What is being asked – The required output is a single number: how many lines of the material contain the string "computer".

Given records –
■ ■ ■

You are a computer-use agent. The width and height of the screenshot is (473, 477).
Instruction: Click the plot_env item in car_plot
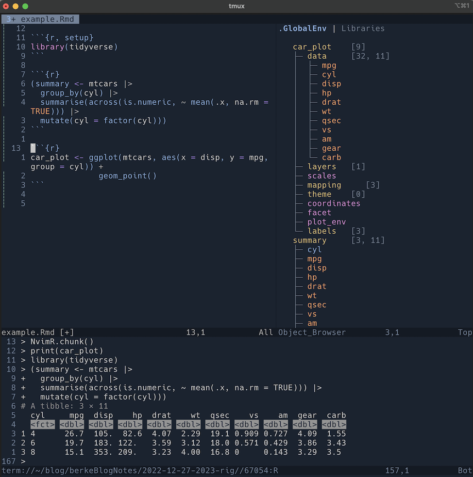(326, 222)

■ ■ ■

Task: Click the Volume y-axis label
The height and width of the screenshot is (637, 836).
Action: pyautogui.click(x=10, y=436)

■ ■ ■

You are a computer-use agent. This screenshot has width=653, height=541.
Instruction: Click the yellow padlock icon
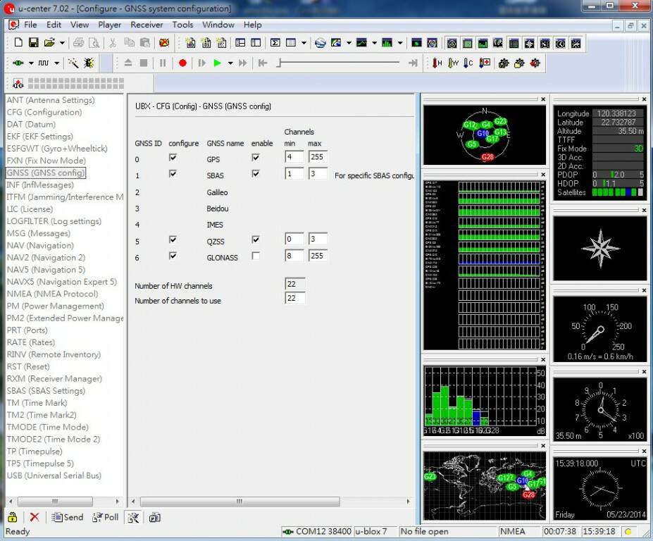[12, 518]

■ ■ ■

Task response – 2